I have a file containing multiple XML declarations which I was able to detect and individually read them from this post: Parseing XML by R always return XML declaration error . The data comes from: https://www.google.com/googlebooks/uspto-patents-applications-text.html.
### read xml document with more than one <?xml declaration in R
lines <- readLines("pa020829.xml")
start <- grep('<?xml version="1.0" encoding="UTF-8"?>',lines,fixed=T)
end <- c(start[-1]-1,length(lines))
get.xml <- function(i) {
txt <- paste(lines[start[i]:end[i]],collapse="\n")
# print(i)
xmlTreeParse(txt,asText=T)
# return(i)
}
docs <- lapply(1:10,get.xml)
> class(docs)
[1] "list"
> class(docs[1])
[1] "list"
> class(docs[[1]])
[1] "XMLDocument" "XMLAbstractDocument"
The file docs contains 10 similar documents called docs[[1]], docs[[2]], ... . I managed to extract the root of a single doc and to insert it into a matrix:
root <- xmlRoot(docs[[1]])
d <- rbind(unlist(xmlSApply(root[[1]], function(x) xmlSApply(x, xmlValue))))
However, I need to write code that would automatically retrieve the data of all 10 documents and attach them to a single data frame.
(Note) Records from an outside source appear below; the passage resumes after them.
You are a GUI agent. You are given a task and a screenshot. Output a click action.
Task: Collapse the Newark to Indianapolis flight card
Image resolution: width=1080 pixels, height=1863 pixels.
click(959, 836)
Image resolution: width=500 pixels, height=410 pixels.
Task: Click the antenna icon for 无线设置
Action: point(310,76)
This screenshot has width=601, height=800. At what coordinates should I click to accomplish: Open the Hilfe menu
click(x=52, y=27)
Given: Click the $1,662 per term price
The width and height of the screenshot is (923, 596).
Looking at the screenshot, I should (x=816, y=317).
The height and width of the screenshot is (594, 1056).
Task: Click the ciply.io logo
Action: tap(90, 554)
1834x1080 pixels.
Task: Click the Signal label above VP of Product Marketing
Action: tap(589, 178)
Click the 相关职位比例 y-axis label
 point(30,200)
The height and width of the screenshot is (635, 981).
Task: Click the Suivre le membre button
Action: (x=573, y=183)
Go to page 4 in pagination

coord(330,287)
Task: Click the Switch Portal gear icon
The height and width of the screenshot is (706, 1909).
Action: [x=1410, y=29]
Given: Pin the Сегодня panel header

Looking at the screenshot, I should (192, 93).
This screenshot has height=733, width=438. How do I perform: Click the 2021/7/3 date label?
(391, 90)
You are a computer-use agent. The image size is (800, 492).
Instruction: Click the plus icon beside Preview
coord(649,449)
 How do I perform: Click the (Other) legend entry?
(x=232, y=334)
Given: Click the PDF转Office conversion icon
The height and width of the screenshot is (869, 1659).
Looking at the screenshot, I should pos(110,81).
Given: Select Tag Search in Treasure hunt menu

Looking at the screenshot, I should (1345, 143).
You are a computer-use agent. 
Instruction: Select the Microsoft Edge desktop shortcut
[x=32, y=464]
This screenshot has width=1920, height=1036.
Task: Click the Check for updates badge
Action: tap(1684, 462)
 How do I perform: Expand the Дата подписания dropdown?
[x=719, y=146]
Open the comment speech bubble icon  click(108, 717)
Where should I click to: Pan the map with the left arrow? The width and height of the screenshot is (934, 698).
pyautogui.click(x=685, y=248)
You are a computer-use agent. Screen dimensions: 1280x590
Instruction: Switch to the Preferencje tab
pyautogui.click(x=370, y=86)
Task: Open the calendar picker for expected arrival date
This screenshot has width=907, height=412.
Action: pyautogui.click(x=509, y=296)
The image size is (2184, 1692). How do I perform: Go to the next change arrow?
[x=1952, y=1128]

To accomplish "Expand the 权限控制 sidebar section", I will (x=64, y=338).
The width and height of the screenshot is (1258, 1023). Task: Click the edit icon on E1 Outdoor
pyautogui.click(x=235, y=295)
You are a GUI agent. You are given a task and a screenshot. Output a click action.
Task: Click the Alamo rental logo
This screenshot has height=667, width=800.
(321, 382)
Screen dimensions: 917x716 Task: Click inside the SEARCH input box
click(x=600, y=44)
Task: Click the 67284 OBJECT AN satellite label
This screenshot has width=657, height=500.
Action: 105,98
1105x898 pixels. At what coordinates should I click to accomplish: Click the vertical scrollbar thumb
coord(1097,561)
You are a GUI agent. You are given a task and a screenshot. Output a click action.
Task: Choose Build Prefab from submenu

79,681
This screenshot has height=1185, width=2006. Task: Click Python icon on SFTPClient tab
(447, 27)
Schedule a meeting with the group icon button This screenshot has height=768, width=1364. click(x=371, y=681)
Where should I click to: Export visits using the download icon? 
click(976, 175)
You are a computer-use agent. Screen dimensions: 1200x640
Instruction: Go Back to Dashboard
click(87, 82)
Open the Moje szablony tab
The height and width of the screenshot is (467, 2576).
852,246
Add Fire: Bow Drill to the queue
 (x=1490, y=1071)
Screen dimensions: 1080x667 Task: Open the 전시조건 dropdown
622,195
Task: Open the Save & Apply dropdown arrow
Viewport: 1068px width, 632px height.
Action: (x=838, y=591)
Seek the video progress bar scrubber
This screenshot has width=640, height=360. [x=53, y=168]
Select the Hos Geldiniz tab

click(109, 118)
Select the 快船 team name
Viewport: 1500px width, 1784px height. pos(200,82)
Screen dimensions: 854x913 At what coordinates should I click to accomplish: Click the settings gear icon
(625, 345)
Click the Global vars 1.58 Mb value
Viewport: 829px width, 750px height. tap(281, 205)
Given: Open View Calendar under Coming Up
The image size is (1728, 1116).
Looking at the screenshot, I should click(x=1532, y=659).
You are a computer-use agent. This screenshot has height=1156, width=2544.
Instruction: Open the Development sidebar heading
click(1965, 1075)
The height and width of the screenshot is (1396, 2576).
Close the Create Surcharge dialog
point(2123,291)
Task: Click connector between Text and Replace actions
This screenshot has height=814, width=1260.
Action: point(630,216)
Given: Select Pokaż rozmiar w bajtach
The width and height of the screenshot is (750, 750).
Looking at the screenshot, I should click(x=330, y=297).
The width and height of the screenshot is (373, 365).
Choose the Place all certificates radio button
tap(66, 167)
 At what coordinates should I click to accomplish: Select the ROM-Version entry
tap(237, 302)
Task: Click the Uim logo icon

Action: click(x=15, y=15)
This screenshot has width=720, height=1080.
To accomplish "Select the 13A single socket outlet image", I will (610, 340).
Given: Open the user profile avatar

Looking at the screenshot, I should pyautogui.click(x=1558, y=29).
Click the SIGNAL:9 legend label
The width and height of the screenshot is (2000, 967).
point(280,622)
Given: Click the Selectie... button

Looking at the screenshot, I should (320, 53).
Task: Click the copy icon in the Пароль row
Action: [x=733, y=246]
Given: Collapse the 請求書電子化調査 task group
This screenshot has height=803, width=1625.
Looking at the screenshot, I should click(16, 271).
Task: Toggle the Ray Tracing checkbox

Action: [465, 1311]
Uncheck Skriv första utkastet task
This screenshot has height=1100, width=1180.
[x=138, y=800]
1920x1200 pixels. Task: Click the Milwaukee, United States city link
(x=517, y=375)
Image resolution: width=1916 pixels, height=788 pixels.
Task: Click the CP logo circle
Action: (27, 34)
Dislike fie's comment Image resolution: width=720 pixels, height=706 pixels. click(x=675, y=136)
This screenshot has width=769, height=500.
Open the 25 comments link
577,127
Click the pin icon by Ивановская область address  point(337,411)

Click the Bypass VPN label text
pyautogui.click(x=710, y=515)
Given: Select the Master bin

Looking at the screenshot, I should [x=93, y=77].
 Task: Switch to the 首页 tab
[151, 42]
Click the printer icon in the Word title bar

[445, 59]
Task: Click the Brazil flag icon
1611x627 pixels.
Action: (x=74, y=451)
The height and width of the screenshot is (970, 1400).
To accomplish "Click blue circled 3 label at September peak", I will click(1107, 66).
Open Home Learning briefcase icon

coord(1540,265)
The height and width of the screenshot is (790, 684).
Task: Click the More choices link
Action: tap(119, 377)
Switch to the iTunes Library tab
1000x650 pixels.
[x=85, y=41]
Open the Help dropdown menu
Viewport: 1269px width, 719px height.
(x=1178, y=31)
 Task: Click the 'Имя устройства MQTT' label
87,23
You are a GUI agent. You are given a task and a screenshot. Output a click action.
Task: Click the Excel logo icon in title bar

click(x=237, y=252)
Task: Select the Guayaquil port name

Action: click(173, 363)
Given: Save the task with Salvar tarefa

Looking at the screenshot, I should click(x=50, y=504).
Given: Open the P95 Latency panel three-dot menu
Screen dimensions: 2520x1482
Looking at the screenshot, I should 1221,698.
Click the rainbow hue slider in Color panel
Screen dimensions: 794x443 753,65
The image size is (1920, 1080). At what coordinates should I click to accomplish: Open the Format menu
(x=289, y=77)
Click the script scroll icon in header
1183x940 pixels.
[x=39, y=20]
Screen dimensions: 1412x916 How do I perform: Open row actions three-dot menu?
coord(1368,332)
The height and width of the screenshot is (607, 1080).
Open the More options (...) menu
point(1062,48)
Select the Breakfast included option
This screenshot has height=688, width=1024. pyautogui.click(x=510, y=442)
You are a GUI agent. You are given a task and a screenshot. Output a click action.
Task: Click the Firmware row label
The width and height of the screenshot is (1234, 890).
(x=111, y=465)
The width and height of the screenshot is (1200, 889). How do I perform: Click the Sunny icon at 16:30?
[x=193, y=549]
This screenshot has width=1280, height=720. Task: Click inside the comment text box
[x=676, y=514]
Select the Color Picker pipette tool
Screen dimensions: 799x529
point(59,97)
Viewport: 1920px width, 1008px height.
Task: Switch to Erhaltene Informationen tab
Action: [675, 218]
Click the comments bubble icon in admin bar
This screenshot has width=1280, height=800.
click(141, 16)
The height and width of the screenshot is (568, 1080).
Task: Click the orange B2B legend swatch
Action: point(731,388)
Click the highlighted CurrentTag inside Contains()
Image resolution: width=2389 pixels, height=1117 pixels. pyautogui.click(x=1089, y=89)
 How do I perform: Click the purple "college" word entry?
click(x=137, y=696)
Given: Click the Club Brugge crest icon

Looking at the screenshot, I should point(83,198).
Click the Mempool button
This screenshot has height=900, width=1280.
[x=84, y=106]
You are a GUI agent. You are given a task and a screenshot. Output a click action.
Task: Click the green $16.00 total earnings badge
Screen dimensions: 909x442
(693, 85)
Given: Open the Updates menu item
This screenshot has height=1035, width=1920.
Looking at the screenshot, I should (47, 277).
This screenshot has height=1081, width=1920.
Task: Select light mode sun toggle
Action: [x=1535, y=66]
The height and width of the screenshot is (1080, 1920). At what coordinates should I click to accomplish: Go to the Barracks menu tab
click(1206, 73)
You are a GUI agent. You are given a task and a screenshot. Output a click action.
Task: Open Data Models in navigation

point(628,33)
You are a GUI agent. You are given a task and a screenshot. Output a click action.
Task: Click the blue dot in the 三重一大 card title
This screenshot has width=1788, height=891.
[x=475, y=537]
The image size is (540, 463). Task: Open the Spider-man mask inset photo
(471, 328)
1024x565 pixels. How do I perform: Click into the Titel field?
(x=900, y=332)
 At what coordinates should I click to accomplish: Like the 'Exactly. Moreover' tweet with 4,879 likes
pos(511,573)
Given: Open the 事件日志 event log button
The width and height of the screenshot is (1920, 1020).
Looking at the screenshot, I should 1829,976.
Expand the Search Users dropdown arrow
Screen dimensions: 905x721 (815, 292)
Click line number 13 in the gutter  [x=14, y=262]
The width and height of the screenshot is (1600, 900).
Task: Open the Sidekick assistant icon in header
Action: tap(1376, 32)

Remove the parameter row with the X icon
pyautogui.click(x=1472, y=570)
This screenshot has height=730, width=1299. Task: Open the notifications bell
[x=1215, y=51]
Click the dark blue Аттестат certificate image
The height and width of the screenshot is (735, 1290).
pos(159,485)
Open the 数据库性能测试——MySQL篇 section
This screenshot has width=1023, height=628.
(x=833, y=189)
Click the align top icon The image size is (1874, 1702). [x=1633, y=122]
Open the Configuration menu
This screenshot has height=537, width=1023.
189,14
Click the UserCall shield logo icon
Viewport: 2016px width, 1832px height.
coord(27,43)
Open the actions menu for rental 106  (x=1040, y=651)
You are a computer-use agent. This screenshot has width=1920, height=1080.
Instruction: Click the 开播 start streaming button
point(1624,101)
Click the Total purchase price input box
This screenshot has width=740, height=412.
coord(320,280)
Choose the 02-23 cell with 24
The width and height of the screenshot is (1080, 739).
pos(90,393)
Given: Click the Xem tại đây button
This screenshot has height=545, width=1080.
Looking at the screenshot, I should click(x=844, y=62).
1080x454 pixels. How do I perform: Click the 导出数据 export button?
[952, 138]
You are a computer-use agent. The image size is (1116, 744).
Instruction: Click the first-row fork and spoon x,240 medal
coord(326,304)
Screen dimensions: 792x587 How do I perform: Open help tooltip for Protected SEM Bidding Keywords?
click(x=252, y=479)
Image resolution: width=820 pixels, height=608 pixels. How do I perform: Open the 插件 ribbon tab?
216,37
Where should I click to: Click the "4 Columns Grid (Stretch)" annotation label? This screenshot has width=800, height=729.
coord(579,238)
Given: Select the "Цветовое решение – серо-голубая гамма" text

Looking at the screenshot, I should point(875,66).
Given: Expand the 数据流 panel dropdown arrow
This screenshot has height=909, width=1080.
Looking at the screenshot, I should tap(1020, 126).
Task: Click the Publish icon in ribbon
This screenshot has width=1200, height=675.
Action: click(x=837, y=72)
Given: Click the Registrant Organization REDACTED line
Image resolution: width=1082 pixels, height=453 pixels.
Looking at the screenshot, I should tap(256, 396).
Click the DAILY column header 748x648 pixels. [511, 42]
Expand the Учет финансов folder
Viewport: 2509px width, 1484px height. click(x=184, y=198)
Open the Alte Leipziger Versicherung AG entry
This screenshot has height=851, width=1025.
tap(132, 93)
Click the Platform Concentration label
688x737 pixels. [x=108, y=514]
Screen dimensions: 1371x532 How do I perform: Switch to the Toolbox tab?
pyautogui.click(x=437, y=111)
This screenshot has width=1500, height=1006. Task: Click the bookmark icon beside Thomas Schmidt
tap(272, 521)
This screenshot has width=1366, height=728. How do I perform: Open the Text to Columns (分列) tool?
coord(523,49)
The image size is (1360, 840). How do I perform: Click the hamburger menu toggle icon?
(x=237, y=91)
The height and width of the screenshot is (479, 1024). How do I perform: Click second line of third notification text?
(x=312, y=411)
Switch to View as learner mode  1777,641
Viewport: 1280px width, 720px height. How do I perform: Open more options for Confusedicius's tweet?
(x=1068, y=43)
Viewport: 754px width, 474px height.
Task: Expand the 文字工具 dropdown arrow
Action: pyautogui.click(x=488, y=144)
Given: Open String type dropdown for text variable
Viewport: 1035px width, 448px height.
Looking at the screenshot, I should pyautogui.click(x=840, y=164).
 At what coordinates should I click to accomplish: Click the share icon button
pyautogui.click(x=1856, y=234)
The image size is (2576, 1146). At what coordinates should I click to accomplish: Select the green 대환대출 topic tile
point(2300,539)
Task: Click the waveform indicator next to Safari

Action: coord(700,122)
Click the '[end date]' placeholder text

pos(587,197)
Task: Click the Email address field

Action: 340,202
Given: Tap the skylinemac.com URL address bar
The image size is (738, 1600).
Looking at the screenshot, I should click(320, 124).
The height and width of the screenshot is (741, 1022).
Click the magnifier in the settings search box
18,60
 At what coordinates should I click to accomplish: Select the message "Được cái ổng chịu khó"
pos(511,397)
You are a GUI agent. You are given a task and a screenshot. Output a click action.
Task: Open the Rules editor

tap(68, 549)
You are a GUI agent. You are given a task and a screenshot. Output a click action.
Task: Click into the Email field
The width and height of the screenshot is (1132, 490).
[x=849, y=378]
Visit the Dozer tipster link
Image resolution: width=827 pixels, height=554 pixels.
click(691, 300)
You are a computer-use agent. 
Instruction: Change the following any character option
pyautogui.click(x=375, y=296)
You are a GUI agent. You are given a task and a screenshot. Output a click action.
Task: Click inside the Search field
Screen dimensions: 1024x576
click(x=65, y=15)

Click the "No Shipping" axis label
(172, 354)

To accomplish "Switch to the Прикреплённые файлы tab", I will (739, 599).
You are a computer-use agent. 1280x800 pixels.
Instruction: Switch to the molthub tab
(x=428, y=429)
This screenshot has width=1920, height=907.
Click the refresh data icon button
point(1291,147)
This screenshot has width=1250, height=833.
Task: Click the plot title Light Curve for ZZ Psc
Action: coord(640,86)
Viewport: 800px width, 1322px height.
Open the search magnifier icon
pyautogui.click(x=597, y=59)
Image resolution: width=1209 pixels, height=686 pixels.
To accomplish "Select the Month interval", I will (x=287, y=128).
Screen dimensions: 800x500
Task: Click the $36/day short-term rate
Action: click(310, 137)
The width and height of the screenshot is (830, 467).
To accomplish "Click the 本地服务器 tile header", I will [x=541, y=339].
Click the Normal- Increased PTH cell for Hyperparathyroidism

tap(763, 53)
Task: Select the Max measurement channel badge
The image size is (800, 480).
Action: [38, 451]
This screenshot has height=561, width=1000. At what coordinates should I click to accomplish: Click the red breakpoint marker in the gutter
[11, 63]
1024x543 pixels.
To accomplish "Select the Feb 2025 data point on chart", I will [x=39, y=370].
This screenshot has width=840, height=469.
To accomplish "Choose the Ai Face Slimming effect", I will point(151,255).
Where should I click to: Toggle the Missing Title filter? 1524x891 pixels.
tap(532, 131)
I tried the code below but it only retrieves the data of the first document's root and attaches it multiple times to the matrix.
d <- lapply(docs, function(x) rbind(unlist(xmlSApply(root, function(x) xmlSApply(x, xmlValue)))))
I guess I need to change the way I call the root in the function.
Any idea on how to create a matrix with the data from all the documents?